* [WHAT IS REQUIRED]: Wherever a line below holds the word "Image", copy that line.

* [RECORDS]:
· · · · · · ·

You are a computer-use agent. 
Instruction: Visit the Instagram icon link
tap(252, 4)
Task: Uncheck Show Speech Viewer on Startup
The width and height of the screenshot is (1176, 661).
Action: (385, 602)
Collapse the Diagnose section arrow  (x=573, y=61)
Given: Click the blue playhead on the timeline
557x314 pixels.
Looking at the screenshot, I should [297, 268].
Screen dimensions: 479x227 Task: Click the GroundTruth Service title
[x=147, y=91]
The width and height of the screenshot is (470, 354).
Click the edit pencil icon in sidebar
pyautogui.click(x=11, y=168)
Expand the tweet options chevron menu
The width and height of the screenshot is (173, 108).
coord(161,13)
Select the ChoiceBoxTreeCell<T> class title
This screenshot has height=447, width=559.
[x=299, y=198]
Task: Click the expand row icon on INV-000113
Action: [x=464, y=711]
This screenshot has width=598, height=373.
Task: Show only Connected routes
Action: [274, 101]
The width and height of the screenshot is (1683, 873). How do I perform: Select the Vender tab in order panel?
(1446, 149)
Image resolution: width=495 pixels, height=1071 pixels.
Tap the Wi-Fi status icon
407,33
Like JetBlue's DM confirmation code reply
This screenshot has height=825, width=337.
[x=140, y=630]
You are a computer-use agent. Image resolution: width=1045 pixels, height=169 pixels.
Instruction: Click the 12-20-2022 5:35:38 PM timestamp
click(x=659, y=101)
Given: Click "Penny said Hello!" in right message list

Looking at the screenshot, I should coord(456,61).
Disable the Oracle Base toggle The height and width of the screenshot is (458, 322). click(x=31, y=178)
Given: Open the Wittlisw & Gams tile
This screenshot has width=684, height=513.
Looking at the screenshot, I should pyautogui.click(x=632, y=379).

· · · · · · ·

* [ANSWER TO THE PROBLEM]:
Image resolution: width=495 pixels, height=1071 pixels.
You are a computer-use agent. Image resolution: width=1045 pixels, height=169 pixels.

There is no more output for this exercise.